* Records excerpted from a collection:
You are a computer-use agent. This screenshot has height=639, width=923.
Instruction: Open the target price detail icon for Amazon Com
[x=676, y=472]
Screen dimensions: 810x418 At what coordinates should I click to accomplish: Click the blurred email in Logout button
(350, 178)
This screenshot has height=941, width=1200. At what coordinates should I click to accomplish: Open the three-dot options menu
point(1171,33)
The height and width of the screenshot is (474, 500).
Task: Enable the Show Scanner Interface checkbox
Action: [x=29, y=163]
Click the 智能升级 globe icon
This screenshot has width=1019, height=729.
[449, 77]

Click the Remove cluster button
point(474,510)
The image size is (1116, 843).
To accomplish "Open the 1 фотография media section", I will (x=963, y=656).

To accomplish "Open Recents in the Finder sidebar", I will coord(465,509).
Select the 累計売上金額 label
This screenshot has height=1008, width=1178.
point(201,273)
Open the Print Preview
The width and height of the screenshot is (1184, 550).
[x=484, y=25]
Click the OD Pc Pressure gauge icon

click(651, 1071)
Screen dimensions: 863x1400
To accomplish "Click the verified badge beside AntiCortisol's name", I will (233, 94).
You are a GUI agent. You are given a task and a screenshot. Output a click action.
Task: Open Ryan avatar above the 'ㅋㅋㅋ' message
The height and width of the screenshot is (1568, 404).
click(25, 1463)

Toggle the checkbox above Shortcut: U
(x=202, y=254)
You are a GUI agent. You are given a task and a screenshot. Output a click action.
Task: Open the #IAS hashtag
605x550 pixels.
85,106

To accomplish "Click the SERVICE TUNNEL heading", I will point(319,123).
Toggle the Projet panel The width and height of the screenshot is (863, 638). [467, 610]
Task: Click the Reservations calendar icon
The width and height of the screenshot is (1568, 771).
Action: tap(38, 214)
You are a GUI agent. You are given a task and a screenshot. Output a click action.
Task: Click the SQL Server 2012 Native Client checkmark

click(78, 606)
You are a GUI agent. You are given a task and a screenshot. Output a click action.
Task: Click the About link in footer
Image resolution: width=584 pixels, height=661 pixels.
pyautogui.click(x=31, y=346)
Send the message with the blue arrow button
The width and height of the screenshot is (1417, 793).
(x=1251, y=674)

* TASK GOAL: The answer is the run of lines above from the line containing "This screenshot has width=1019, height=729." through the line containing "Task: Click the Reservations calendar icon", copied exactly and alone.

* SOLUTION TO THIS TASK:
This screenshot has width=1019, height=729.
[449, 77]

Click the Remove cluster button
point(474,510)
The image size is (1116, 843).
To accomplish "Open the 1 фотография media section", I will (x=963, y=656).

To accomplish "Open Recents in the Finder sidebar", I will coord(465,509).
Select the 累計売上金額 label
This screenshot has height=1008, width=1178.
point(201,273)
Open the Print Preview
The width and height of the screenshot is (1184, 550).
[x=484, y=25]
Click the OD Pc Pressure gauge icon

click(651, 1071)
Screen dimensions: 863x1400
To accomplish "Click the verified badge beside AntiCortisol's name", I will (233, 94).
You are a GUI agent. You are given a task and a screenshot. Output a click action.
Task: Open Ryan avatar above the 'ㅋㅋㅋ' message
The height and width of the screenshot is (1568, 404).
click(25, 1463)

Toggle the checkbox above Shortcut: U
(x=202, y=254)
You are a GUI agent. You are given a task and a screenshot. Output a click action.
Task: Open the #IAS hashtag
605x550 pixels.
85,106

To accomplish "Click the SERVICE TUNNEL heading", I will point(319,123).
Toggle the Projet panel The width and height of the screenshot is (863, 638). [467, 610]
Task: Click the Reservations calendar icon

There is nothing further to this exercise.